Problem statement →
Below this line is a set of entries; quote exactly the lines from the line that contains "Task: Expand the 随机硬件地址 dropdown set to 关" to the line that contains "Task: Open sensor settings gear icon", both lines included.

---------- Exercise inputs ----------

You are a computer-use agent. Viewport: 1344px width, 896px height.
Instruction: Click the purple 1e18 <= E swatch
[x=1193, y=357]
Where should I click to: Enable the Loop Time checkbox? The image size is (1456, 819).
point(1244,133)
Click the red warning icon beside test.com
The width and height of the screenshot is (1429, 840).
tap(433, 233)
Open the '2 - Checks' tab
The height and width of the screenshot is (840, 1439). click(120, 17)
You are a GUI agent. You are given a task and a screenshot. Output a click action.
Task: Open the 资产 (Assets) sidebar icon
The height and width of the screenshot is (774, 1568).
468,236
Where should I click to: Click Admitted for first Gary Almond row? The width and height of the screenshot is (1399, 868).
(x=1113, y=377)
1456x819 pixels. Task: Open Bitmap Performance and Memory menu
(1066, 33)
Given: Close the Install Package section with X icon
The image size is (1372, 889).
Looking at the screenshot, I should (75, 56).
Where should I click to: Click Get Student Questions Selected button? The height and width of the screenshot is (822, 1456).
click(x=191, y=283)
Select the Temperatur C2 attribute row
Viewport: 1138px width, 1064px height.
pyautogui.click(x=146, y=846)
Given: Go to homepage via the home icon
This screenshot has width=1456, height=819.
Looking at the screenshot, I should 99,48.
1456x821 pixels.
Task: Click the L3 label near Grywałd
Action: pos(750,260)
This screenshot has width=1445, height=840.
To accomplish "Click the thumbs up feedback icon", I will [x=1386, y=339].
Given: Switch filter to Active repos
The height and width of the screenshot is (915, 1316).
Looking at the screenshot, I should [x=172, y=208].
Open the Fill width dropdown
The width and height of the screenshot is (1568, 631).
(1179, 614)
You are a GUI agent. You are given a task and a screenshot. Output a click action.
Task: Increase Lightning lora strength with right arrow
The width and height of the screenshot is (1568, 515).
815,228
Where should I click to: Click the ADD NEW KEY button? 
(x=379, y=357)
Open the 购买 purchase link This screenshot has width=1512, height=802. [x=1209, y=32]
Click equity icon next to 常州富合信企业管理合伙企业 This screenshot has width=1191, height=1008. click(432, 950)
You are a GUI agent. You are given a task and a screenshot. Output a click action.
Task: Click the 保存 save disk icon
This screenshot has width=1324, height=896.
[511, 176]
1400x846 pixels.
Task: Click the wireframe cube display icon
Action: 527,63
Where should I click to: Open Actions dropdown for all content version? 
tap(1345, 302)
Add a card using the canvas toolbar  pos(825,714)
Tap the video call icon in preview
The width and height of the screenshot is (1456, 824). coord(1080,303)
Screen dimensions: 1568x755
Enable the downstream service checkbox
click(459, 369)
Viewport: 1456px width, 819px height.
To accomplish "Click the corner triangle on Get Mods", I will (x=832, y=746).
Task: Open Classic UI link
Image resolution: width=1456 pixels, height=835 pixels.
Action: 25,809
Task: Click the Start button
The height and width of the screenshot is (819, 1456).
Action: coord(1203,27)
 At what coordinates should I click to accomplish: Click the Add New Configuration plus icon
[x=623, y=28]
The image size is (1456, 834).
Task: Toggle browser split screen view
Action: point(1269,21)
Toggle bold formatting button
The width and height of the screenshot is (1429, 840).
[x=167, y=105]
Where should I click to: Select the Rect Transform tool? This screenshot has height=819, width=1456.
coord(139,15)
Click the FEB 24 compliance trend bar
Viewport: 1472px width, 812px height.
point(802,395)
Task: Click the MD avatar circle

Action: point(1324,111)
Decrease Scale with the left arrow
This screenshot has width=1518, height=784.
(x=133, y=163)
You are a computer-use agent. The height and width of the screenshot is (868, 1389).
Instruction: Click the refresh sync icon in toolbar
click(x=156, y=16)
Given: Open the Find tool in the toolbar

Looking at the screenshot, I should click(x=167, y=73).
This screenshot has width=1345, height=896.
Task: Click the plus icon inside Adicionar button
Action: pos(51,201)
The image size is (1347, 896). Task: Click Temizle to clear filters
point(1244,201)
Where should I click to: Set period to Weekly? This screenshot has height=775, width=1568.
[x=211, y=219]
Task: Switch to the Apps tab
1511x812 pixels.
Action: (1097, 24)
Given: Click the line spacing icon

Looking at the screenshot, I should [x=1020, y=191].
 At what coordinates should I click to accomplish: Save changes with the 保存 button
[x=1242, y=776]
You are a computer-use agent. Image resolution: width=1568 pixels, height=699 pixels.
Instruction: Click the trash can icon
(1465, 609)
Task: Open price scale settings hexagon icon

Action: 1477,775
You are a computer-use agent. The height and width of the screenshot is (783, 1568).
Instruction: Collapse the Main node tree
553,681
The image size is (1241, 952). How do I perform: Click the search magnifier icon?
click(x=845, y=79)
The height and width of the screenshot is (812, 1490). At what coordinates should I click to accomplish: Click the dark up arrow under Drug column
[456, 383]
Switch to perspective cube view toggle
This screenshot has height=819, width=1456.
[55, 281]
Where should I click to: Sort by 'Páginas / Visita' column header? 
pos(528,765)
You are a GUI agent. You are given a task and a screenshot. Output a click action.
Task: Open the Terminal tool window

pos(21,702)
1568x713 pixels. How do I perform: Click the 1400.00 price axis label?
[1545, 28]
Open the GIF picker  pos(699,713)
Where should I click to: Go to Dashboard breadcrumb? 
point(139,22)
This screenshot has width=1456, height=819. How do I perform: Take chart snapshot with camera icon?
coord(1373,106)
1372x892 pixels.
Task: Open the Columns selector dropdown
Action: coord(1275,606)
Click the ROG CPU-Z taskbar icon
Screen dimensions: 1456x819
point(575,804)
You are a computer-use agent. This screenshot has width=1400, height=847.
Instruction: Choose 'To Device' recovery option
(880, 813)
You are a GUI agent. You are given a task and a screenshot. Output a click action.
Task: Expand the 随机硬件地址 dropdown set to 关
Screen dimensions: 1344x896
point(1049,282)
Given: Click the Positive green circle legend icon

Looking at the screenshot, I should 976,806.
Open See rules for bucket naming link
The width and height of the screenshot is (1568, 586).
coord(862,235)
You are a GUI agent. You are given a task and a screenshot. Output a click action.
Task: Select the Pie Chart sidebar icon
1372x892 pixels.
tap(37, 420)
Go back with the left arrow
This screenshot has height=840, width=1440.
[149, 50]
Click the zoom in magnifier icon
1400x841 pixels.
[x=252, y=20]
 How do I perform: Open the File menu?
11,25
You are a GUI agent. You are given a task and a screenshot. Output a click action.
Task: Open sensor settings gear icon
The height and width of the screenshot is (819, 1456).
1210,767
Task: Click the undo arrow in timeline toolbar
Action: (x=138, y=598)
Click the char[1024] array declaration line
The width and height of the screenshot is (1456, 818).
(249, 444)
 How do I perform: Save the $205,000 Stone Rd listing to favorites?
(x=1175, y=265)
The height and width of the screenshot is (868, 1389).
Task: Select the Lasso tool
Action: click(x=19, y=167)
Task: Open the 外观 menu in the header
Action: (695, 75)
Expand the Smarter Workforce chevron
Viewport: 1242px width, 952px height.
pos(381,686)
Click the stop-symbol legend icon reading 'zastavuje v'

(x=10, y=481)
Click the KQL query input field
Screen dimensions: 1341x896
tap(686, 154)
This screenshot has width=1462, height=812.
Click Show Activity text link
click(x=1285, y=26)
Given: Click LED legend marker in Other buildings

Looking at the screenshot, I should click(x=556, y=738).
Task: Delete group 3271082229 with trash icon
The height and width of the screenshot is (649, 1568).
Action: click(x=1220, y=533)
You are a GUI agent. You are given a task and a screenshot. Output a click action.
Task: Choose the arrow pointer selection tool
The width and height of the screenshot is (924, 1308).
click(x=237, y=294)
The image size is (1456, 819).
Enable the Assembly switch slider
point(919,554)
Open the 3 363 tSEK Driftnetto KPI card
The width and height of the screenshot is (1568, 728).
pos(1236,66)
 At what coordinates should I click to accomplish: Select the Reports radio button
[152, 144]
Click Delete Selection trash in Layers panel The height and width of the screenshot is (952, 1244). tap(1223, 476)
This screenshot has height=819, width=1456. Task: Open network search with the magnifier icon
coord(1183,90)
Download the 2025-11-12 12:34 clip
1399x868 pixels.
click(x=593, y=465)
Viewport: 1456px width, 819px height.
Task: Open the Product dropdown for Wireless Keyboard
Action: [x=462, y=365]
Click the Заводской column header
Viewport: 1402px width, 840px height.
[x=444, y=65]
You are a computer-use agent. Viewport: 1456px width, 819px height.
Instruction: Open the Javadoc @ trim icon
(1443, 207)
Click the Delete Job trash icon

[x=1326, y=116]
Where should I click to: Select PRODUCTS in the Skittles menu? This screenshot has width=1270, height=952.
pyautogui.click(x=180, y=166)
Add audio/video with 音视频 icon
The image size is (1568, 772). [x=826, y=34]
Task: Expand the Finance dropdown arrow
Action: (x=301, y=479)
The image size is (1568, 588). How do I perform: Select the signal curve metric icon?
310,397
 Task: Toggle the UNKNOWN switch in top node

----------

Response →
Task: Expand the 随机硬件地址 dropdown set to 关
Screen dimensions: 1344x896
point(1049,282)
Given: Click the Positive green circle legend icon

Looking at the screenshot, I should 976,806.
Open See rules for bucket naming link
The width and height of the screenshot is (1568, 586).
coord(862,235)
You are a GUI agent. You are given a task and a screenshot. Output a click action.
Task: Select the Pie Chart sidebar icon
1372x892 pixels.
tap(37, 420)
Go back with the left arrow
This screenshot has height=840, width=1440.
[149, 50]
Click the zoom in magnifier icon
1400x841 pixels.
[x=252, y=20]
 How do I perform: Open the File menu?
11,25
You are a GUI agent. You are given a task and a screenshot. Output a click action.
Task: Open sensor settings gear icon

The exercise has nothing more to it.